▸ Exercice proposé 1: Pouvez-vous recopier fidèlement le passage de l'extrait sur la Légion étrangère qui commence à « A l’instar de » et se termine à « exemple, qu’en français. » ?
▸ Exercice proposé 2: Dans les lignes enregistrées, pouvez-vous remplacer « screenshot » par « capture » en redonnant les lignes qui commencent à celle qui contient « Click the printer icon to print » et se terminent à celle qui contient « pos(778,16) », sans rien changer d'autre et sans les images ?

▸ Extrait du texte:
**********

Je sais que certains vont me vouer aux gémonies, mais je le disais déjà en activité de service, car depuis trop longtemps que ça me tarabuste, me turlupine ; alors je l’écris sans animosité aucune, mais je l’écris.
A l’instar de Carnot avec les révolutionnaires, Lazare “l’organisateur de la victoire”, pas Sadi venu plus tard… le colonel Bernelle a procédé à l’amalgame des nationalités au sein de la Légion étrangère, après la cuisante défaite des forces du général Trézel face à Abd el-Kader, et dont les bataillons nationaux de la Légion se rejetaient la responsabilité. Le bien-fondé de cette décision a été démontré par l’échec, Dieu merci, d’une tentative de création de bataillon espagnol, et n’a plus jamais été remis en question.
Mais s’il est vrai que structurellement l’amalgame a toujours prévalu, on ne peut pas nier la propension – pendant un temps et même dans la Légion moderne - des ressortissants à certaines nations à se réunir entre soi. C’était vrai à telle enseigne que nombre de légionnaires s’exprimaient plutôt en allemand, par exemple, qu’en français.
L’aquarelle célèbre de Rosenberg représentant une scène de soulographie que d’aucuns appellent « les quatre ivrognes » s’intitule en fait « Le chant de la patrie ». Ce sont des Hongrois qui, groupés, chantent, attablés au foyer, leur lointain pays. « En service on parle français » entendait-on souvent, asséné avec force par un cadre ! Cette habitude a eu tendance à disparaître, le recrutement allemand s’étant tari. Remplacée un temps par le recrutement britannique qui avait pris la même fâcheuse habitude,elle semble être aujourd’hui l’apanage des originaires de l’Europe de l’est et de l’orient extrême. Si les premiers maitrisent assez rapidement la langue française, outil intégrant de référence, ce n’est pas le cas des seconds, hélas !
Mais d’autres particularismes qui peuvent, dans une certaine approche, être vus ou ressentis comme réfractaires à l’unité légionnaire, se sont fait jour à notre grand dam, bien qu’ils aient reçu, en leur temps, le nihil obstat de la part des autorités compétentes, comme un ouvrage littéraire avant impression.
Je veux parler de ce désir de démarcation au sein même de la communauté mondialement connue et reconnue, c’est-à-dire respectée, qu’est la Légion étrangère.
C’est ainsi qu’en 1976 a été créée l’amicale des anciens légionnaires parachutistes. Vint ensuite, bien plus tard, l’amicale du 2ème régiment étranger d’infanterie, puis celle des Chinois (de Paris ?), des Coréens… probablement d’autres que j’ignore.

**********

▸ Lignes enregistrées:
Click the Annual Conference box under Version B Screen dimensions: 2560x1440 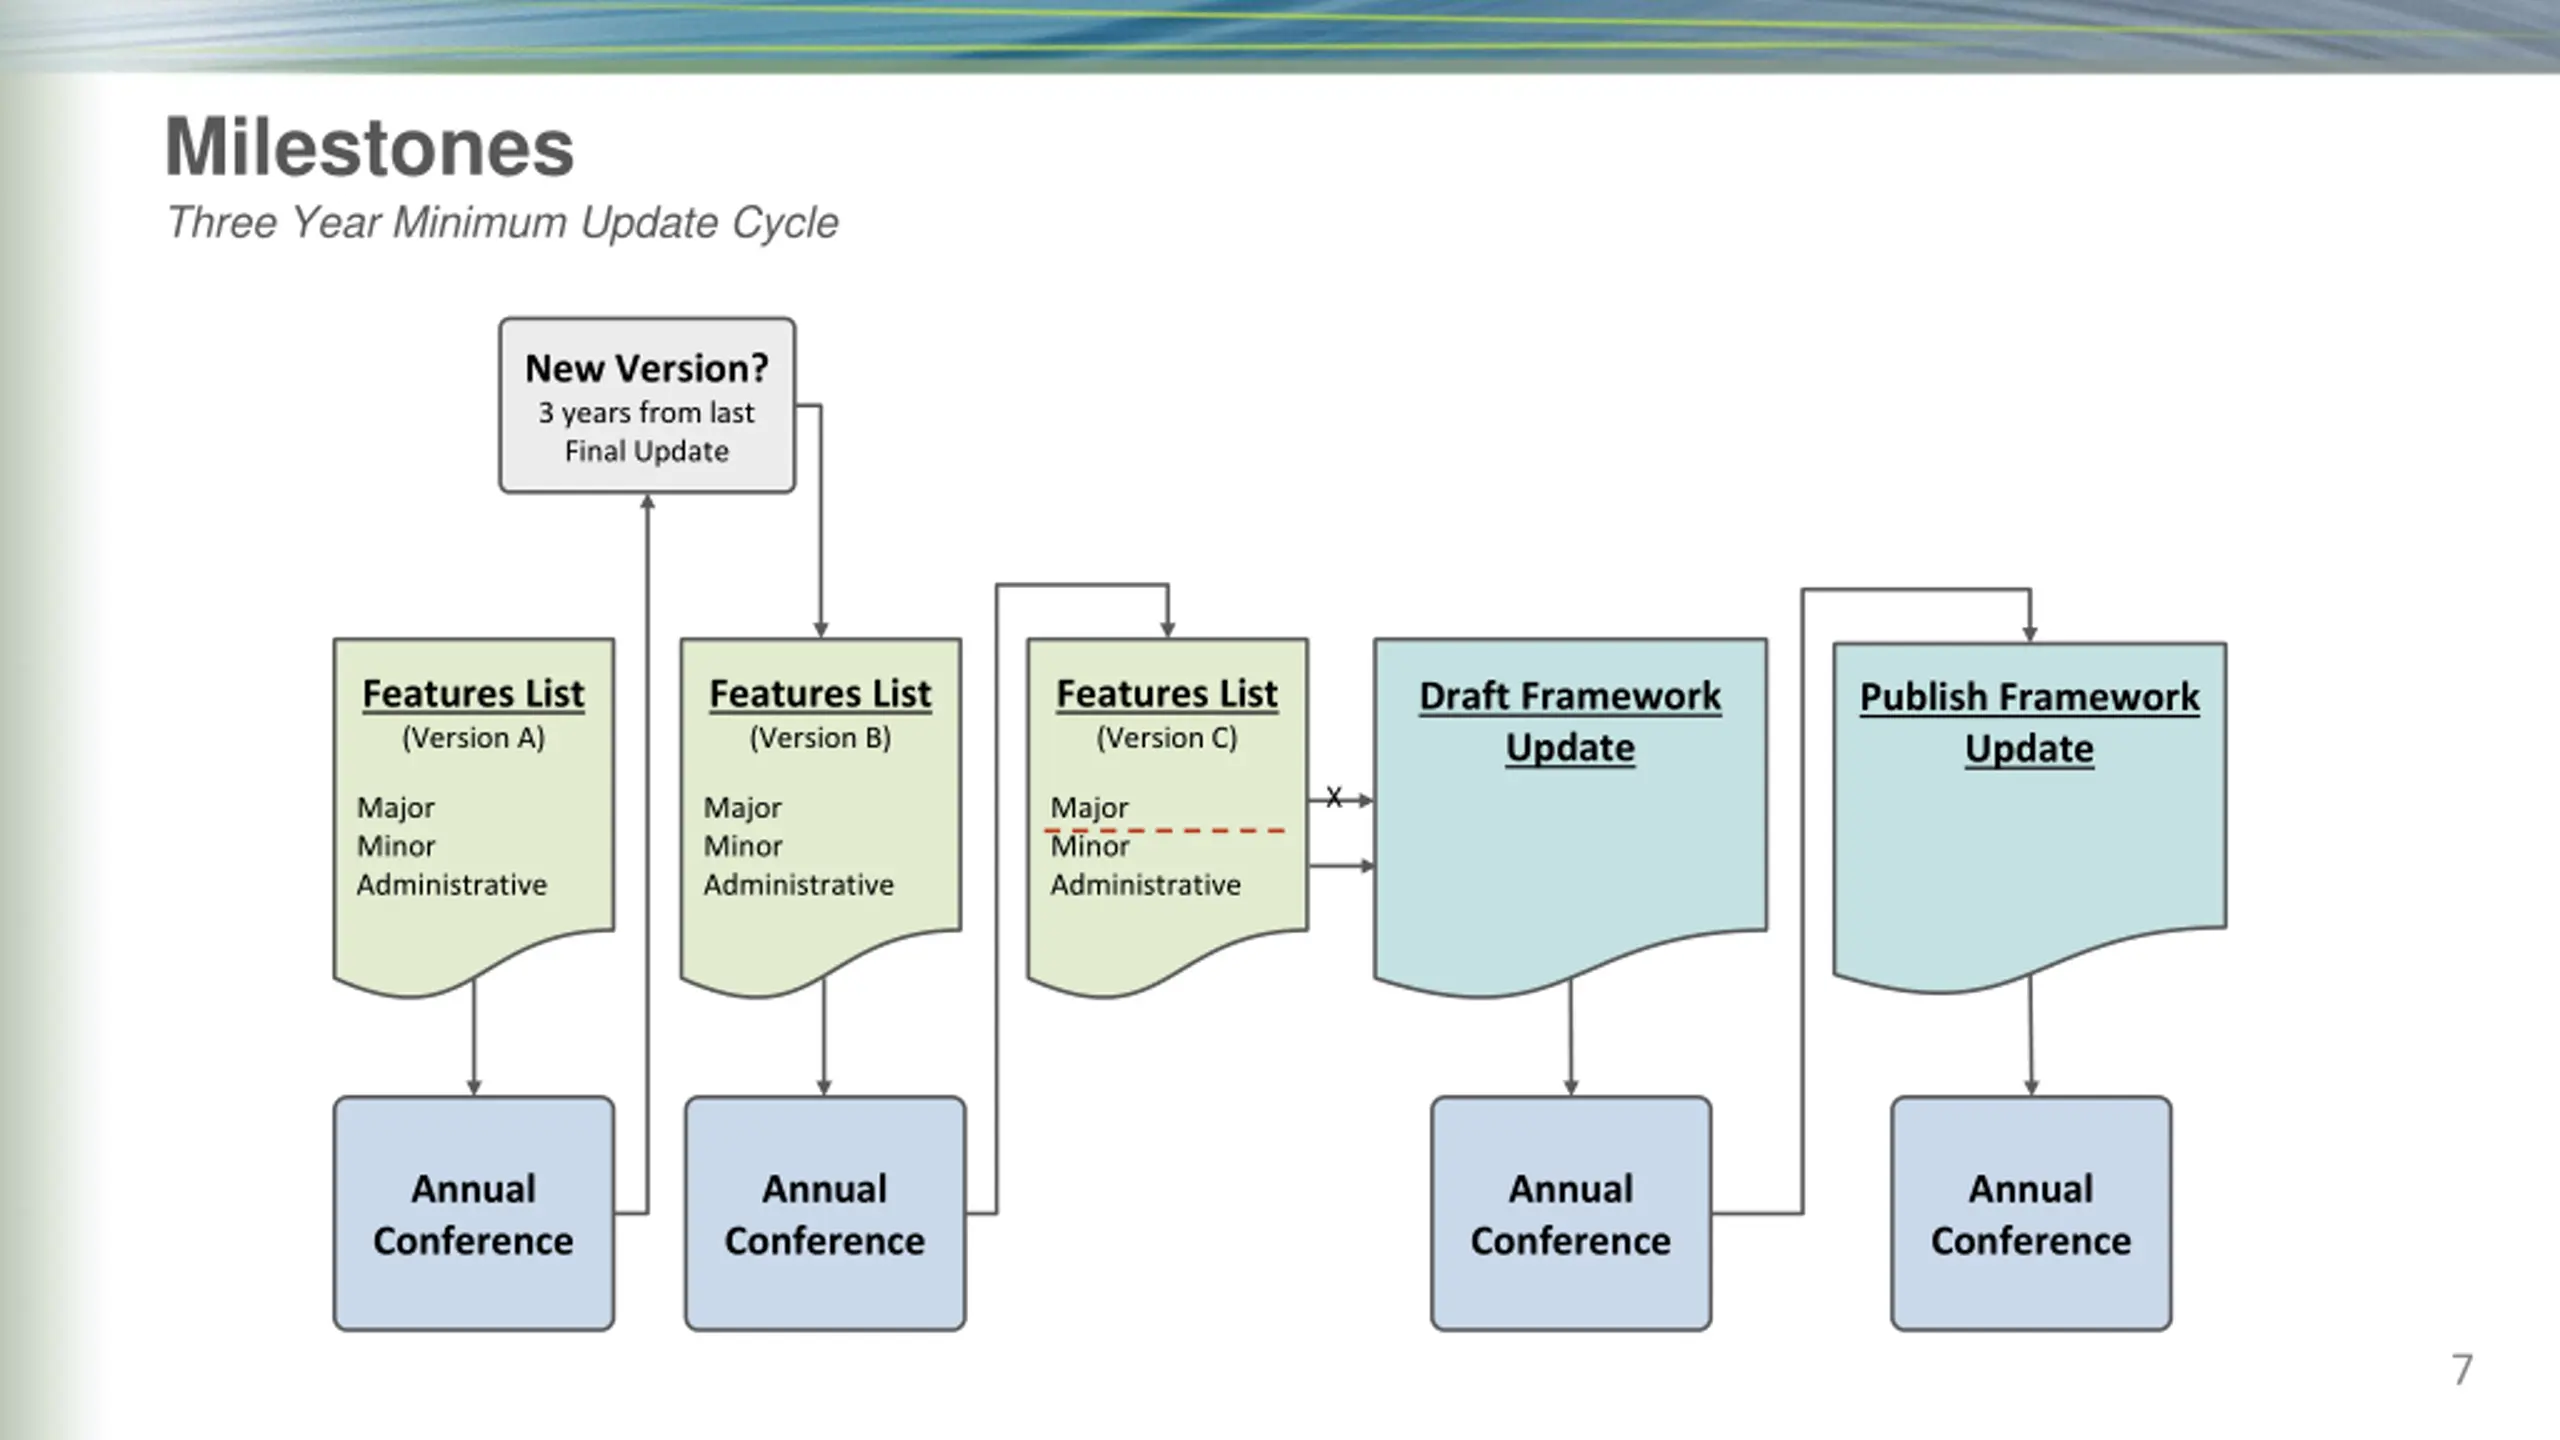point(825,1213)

**********

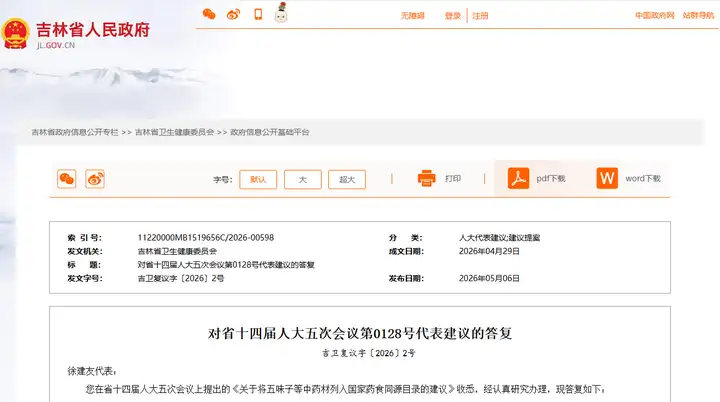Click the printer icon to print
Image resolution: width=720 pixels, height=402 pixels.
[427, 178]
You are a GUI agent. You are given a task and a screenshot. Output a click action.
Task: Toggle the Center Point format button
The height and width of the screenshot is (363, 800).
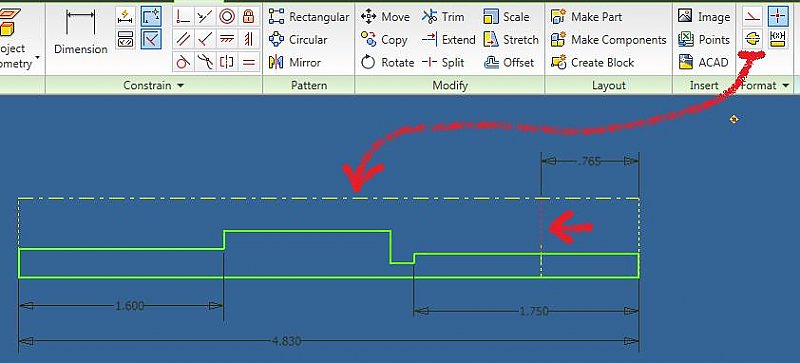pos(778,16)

**********

▸ Corrigé détaillé 1:
A l’instar de Carnot avec les révolutionnaires, Lazare “l’organisateur de la victoire”, pas Sadi venu plus tard… le colonel Bernelle a procédé à l’amalgame des nationalités au sein de la Légion étrangère, après la cuisante défaite des forces du général Trézel face à Abd el-Kader, et dont les bataillons nationaux de la Légion se rejetaient la responsabilité. Le bien-fondé de cette décision a été démontré par l’échec, Dieu merci, d’une tentative de création de bataillon espagnol, et n’a plus jamais été remis en question.
Mais s’il est vrai que structurellement l’amalgame a toujours prévalu, on ne peut pas nier la propension – pendant un temps et même dans la Légion moderne - des ressortissants à certaines nations à se réunir entre soi. C’était vrai à telle enseigne que nombre de légionnaires s’exprimaient plutôt en allemand, par exemple, qu’en français.

▸ Corrigé détaillé 2:
Click the printer icon to print
Image resolution: width=720 pixels, height=402 pixels.
[427, 178]
You are a GUI agent. You are given a task and a capture. Output a click action.
Task: Toggle the Center Point format button
The height and width of the capture is (363, 800).
pos(778,16)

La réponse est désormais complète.